1. Johnny B. Goode - Chuck Berry


2. Purple Haze - The Jimi Hendrix Experience


3. Crossroads - Cream


4. You Really Got Me - The Kinks


5. Brown Sugar - The Rolling Stones


6. Eruption - Van Halen


7. While My Guitar Gently Weeps - The Beatles


8. Stairway to Heaven - Led Zeppelin


9. Statesboro Blues - The Allman Brothers Band


10. Smells Like Teen Spirit - Nirvana

Eu vou... ficar todo encharcado!


Voltam as sugestões para o fim-de-semana. A chuva é que teima em não se ir embora, mas não vale a pena lamentarmo-nos. Ainda não podemos controlar o tempo. Por isso, vamos aproveitar os próximos dias como se nada fosse. Se estivessem dez graus negativos e neve, seria bem pior. E esta automotivação é dirigida especialmente a quem vai estar esta noite no Parque da Bela Vista, em Lisboa...


1 - Dois anos depois, aí está o Rock in Rio Lisboa. Já não há bilhetes para hoje, mas ainda se encontram para os dias seguintes. Esta noite vão estar, no Palco Mundo, Lenny Kravitz, Amy Winehouse, Ivete Sangalo e Paulo Gonzo.
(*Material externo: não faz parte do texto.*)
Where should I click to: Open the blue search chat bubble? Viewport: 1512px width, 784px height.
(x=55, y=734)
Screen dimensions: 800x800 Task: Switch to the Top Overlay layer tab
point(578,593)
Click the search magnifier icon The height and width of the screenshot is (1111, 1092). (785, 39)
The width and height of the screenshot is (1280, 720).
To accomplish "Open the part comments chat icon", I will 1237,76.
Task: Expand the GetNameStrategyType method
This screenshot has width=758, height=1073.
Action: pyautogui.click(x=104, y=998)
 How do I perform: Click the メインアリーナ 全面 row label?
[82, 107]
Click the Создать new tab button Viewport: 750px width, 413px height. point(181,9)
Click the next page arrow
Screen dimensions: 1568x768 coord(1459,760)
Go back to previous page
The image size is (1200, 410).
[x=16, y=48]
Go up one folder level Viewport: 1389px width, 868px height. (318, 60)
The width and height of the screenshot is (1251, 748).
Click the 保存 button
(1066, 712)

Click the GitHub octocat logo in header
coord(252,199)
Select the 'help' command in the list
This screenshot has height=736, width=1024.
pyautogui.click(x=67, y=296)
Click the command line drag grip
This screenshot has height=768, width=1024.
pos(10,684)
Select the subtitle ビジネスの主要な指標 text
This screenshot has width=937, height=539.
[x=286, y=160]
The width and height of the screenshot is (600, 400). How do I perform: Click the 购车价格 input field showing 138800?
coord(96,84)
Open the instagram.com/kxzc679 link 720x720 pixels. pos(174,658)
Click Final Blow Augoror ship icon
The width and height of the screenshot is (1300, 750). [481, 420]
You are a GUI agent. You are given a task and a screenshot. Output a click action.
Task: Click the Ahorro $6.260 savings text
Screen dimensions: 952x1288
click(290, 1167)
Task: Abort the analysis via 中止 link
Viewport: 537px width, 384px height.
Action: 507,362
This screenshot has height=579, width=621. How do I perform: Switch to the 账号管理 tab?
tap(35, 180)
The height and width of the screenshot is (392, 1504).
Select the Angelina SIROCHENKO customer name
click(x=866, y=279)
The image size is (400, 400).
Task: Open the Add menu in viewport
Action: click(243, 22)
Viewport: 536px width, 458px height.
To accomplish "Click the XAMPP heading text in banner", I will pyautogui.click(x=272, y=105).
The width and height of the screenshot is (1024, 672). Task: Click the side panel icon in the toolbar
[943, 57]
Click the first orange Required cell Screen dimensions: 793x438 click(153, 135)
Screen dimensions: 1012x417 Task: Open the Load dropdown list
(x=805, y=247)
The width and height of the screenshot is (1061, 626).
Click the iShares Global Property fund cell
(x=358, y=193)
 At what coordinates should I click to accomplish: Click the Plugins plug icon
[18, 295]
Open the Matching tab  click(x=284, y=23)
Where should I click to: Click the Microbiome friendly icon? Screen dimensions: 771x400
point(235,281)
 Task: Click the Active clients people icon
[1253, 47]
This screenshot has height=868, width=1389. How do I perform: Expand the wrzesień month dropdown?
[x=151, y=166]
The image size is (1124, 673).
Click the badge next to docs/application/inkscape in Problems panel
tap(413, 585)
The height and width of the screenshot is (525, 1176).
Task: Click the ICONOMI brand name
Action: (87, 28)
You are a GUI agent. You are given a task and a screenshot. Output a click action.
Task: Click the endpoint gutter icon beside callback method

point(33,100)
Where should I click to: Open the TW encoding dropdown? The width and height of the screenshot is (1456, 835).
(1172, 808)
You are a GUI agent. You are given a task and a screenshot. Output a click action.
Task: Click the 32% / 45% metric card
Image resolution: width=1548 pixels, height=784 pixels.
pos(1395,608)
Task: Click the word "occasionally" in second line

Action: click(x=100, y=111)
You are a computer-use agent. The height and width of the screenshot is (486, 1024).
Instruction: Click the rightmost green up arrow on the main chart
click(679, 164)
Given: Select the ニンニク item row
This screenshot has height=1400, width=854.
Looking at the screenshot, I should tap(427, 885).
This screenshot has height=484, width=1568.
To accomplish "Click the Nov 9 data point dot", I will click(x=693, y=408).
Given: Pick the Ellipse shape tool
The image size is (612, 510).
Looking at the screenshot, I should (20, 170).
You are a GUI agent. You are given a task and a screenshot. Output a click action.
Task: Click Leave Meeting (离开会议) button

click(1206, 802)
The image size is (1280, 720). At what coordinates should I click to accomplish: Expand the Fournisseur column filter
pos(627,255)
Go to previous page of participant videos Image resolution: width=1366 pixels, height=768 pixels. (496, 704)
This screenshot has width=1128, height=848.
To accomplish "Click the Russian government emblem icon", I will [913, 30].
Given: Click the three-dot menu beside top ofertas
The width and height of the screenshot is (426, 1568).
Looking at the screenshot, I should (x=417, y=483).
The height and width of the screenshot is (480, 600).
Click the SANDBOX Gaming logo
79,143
No palco Sunset Rock In Rio estão previstos Philharmonic Weed, Prince Wadada, Ricardo Azevedo, Lúcia Moniz, Sam The Kid e Cool Hipnoise. E quanto à Tenda Electrónica, no menú estão Paul van Dyk, Axwell, Diego Miranda e Mary Zander. Para amanhã e domingo, eis a lista completa: 31 Maio - Bon Jovi, Alejandro Sanz, Alanis Morissette, Skank, NBC, Verónica Larrénne, João Gil, Tito Paris, Marisa Pinto, Expensive Soul, Sara Tavares, Carl Cox, Darren Emerson, Christian Smith, Carlo Dall'Anese; 1 de Junho - Rod Stewart, Joss Stone, Tokio Hotel, Xutos & Pontapés, Just Girls, 4Taste, Docemania, Jazzinho, Melo D, Ala dos Namorados, Rão Kyao, Nancy Vieira, Boss AC, Vitorino, David Morales, Dimitri From Paris, Tony Humphries, Kym Mazelle, Mário Roque e Nuno Leote.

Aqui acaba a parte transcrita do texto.